Passover, the Jewish celebration of freedom that centers around the story of the deliverance from Egypt, begins next Friday, April 6. In preparation for Passover, Peninsula Temple Sholom in Burlingame, together with the Jewish Community Relations Council of the Peninsula and the First Presbyterian Church of Burlingame held an interfaith seder service on Thursday, March 29.
The seder, or traditional Passover meal, included reflections on the “Four Freedoms” described by President Franklin Roosevelt in his 1941 State of the Union address: freedom of speech, freedom of worship, freedom from want, and freedom from fear.
Over 170 people from Jewish, Christian, and Muslim communities in the area joined in this interfaith celebration, which was held at Peninsula Temple Sholom and featured music by the Temple Cantor Barry Reich and members of the First Presbyterian of Burlingame Choir.
The traditional seder includes several references to the number four.
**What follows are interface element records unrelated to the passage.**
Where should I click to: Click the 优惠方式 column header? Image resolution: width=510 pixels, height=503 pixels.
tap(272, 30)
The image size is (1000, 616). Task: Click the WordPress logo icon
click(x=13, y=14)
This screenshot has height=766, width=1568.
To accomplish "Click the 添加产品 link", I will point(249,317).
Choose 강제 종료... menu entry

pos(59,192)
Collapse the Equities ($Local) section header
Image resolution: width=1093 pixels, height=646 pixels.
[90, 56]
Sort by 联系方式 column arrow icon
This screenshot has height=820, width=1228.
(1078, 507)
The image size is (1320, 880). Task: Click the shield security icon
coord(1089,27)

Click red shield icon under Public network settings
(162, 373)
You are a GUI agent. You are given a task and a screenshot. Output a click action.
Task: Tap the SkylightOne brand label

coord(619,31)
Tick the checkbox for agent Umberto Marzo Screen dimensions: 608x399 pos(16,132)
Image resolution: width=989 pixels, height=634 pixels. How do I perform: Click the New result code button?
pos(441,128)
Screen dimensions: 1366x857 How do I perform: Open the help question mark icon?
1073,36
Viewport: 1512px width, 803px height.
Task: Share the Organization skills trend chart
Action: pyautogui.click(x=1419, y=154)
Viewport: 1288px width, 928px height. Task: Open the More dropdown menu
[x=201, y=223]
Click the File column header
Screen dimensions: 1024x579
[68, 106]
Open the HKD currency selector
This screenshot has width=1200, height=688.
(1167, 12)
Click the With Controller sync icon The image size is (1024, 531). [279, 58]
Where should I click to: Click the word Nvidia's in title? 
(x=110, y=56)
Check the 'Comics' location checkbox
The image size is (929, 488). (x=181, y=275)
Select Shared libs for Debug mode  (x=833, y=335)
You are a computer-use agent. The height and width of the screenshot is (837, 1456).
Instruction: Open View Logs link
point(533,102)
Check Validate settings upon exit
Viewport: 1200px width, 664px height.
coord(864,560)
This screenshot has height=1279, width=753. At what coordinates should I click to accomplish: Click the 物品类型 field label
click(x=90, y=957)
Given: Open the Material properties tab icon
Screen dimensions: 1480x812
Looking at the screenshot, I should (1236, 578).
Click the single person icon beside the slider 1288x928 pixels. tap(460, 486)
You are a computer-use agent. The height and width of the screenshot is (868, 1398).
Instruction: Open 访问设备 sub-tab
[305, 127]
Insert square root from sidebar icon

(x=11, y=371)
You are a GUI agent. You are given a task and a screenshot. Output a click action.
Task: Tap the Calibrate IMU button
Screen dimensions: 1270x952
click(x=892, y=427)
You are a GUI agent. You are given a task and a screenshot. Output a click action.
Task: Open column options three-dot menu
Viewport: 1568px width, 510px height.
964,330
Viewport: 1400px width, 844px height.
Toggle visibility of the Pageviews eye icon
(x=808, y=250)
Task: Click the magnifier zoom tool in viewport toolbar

During the ritual meal, four glasses of wine are blessed and drunk; there are four questions asked by the youngest person present; there is a description of four kinds of children and the questions they ask. Following this pattern, four religious leaders offered reflections on each of the Four Freedoms.
Dr. Elizabeth Frykberg of the Presbyterian church spoke about freedom of speech; Rabbi Rebekah Stern of Temple Sholom addressed freedom of worship. Rev. Paul Watermulder and Rabbi Daniel Feder finished with comments on freedom from want and freedom from fear.
Three additional faith leaders added their perspectives: Maha Elgenaidi, Executive Director of Islamic Networks Group, based in San Jose; Rev. Kristi Denham of the Congregational Church of Belmont; and Rabbi Corey Helfand of Peninsula Sinai Congregation.
As those seated around the tables followed traditional rituals of breaking unleavened bread, dipping parsley into salt water, and tasting bitter herbs, all part of remembering the Exodus story, they also joined in singing more modern songs and sharing in prayers for the world of today. There was opportunity for learning about the Jewish traditions of Passover, and to meet and talk with people of other faiths.
This was the first interfaith seder in Burlingame, but everyone agreed that it should become a yearly custom.